Opowiedziałem mu, że w królestwie Tribnia, przez krajowców Langden zwanym, gdzie przez długi czas bawiłem, lud składa się po większej części z denuncjantów, świadków, szpiegów, oskarżycieli i przysięgających, jako też innych płatnych służalców ministrów i ich zastępców. Spiski w tym królestwie są zwyczajnie dziełem ludzi chcących zjednać sobie sławę wielkich polityków, wzmacniać zwariowany rząd, przytłumić lub odwrócić w inną stronę powszechne nieukontentowanie, zbogacić się skonfiskowanymi dobrami, podwyższać lub obniżać kredyt publiczny stosownie do własnych korzyści. Ci układają pierwej między sobą, które osoby mają być oskarżone o spisek, potem rozkazują zabierać im papiery, listy i wtrącają do więzienia. Papiery oddane zostają towarzystwu sztukmistrzów umiejących odkrywać tajemne znaczenia wyrazów, sylab i liter. Tak na przykład odgadują, że:
stolec oznacza tajną radę; stado gęsi — senat; kulawy pies oznacza napad nieprzyjacielski; zaraza — stałą armię; chrabąszcz — ministra; podagra — wielkiego kapłana; szubienica oznacza sekretarza stanu; uryna — komitet lordów; sito — damę dworską; miotła — rewolucję; łapka na myszy oznacza urząd publiczny; studnia bez dna — skarb państwa; kanał odchodowy — dwór; czapka błazeńska oznacza faworyta; złamana trzcina — sąd; próżna beczka — generała; ropiejąca rana oznacza administrację kraju.

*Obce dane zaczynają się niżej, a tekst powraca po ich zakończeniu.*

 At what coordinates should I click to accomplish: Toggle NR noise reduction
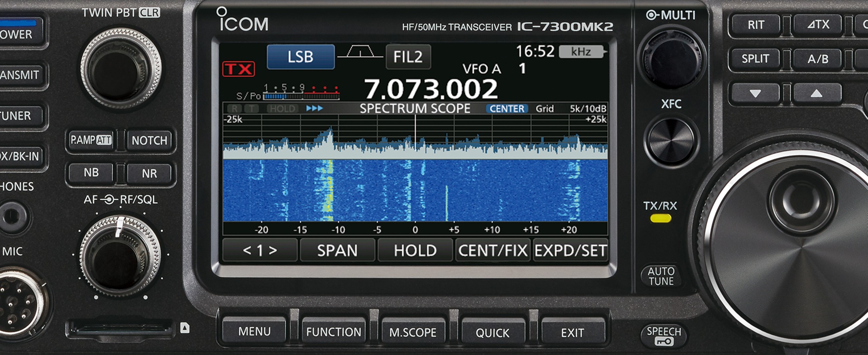click(149, 173)
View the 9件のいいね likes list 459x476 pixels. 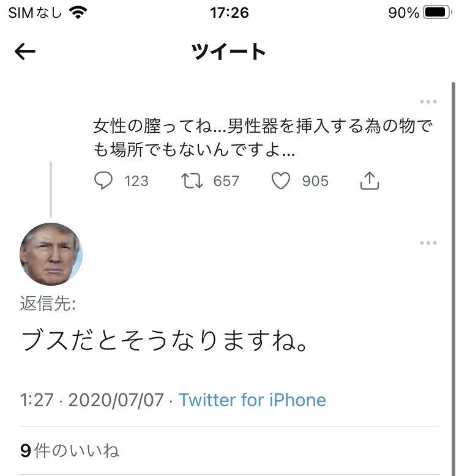coord(69,451)

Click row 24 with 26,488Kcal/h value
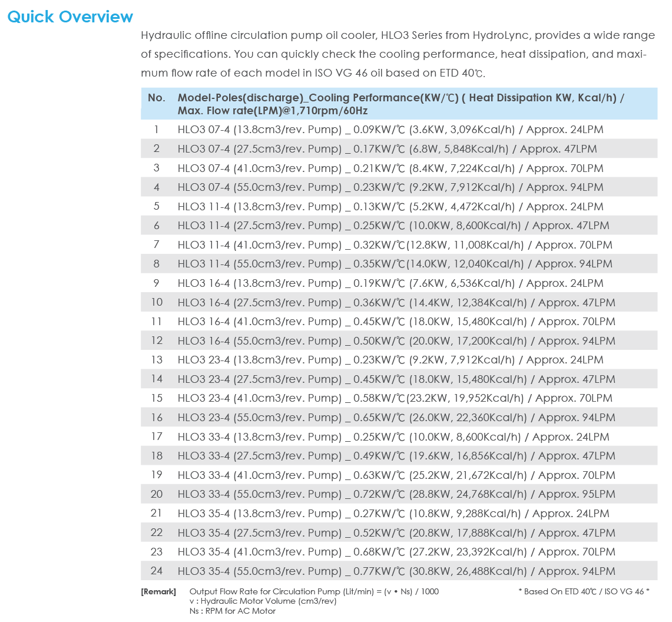click(396, 571)
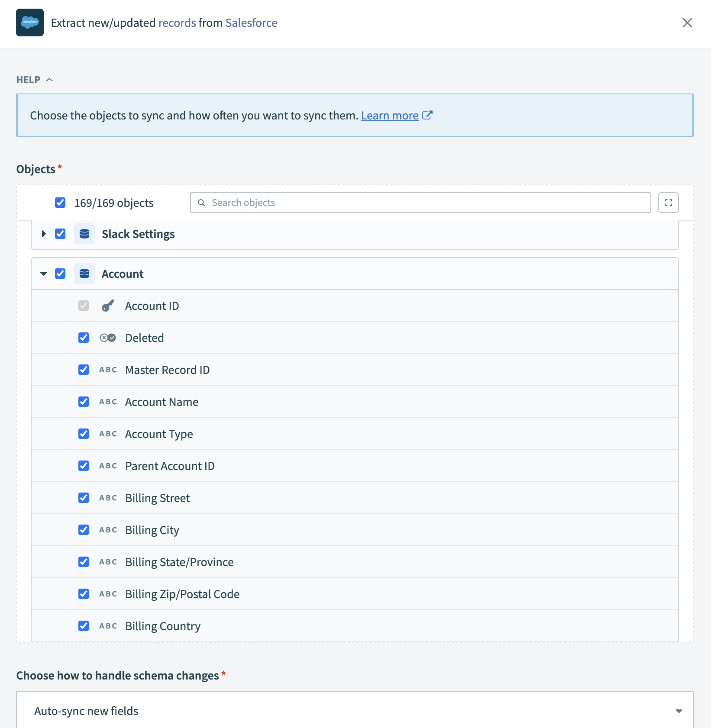Uncheck the 169/169 objects select-all checkbox
The width and height of the screenshot is (711, 728).
[60, 203]
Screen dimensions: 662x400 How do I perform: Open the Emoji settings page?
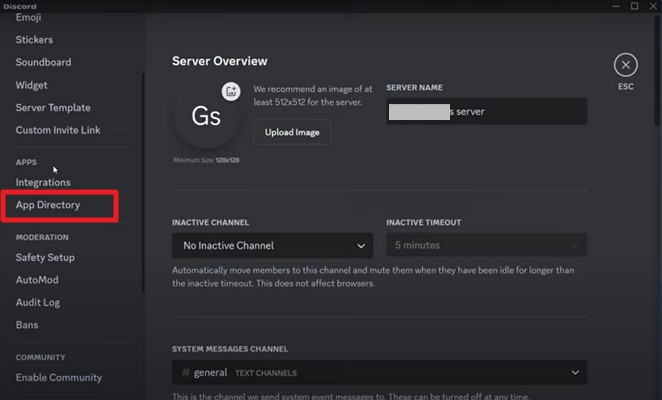[x=28, y=18]
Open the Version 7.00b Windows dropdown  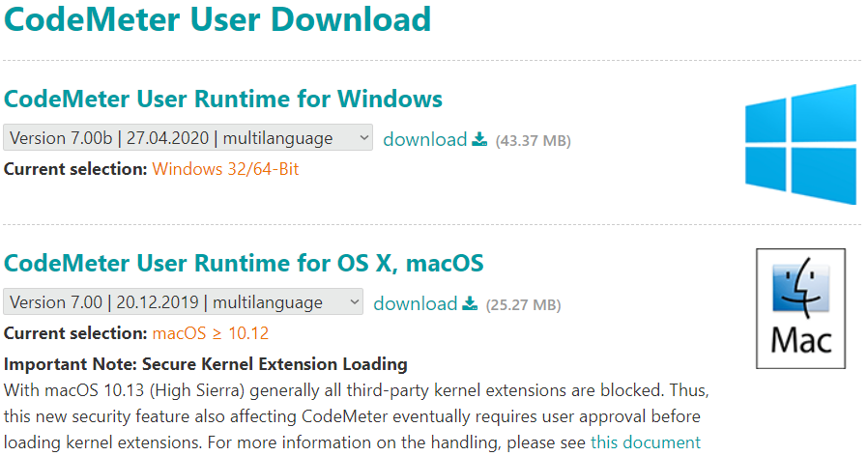pos(188,138)
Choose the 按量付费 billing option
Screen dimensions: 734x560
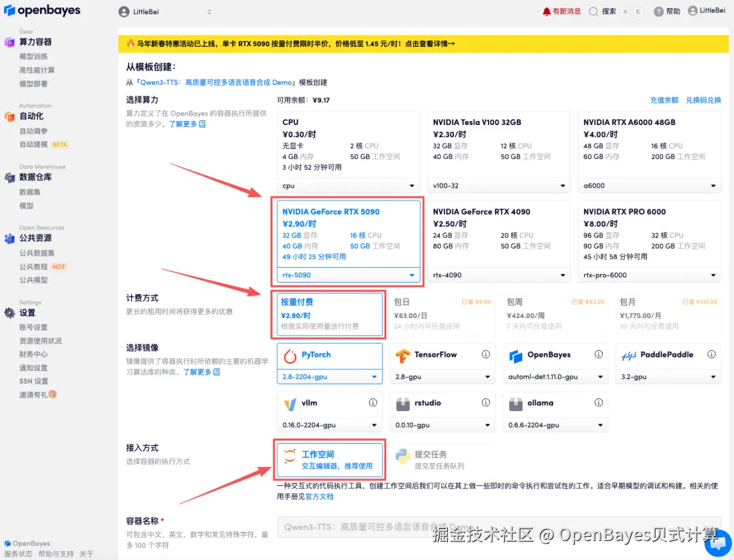pos(329,314)
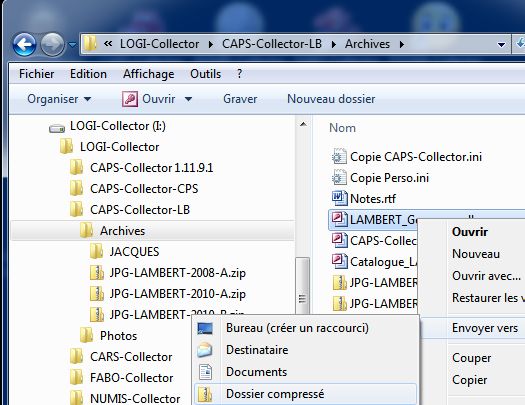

Jeżeli ta metoda jest niedostateczna, wtedy używają sposobów daleko jeszcze dzielniejszych, które uczeni akrostychami i anagramami nazywają. Wszystkie wielkie litery mają u nich znaczenie polityczne.
Na przykład:
N znaczy spisek polityczny; B — pułk kawalerii; L — flotę. Albo przestawiają litery i odkrywają najtajniejsze plany niespokojnej partii. Jeżeli na przykład piszesz do przyjaciela: „Mój brat Tomasz K. miał hemoroidy”, biegły odcyfrowujący umie znaleźć w tym period znaczący: „Trójmaszt Bohemia — omyłka i mord”. To jest metoda anagramatyczna."
I teraz już wiemy jak podejrzane są te wszystkie N.

(Przy czym wrażenie mam, że deszyfrując wpadamy w tę samą pułapkę, co bohaterowie, ale chyba o to chodzi, i jak długo czynimy to świadomie, w sposób kontrolowany, tylko - podszytą goryczą - przyjemność z lektury to pogłębia.)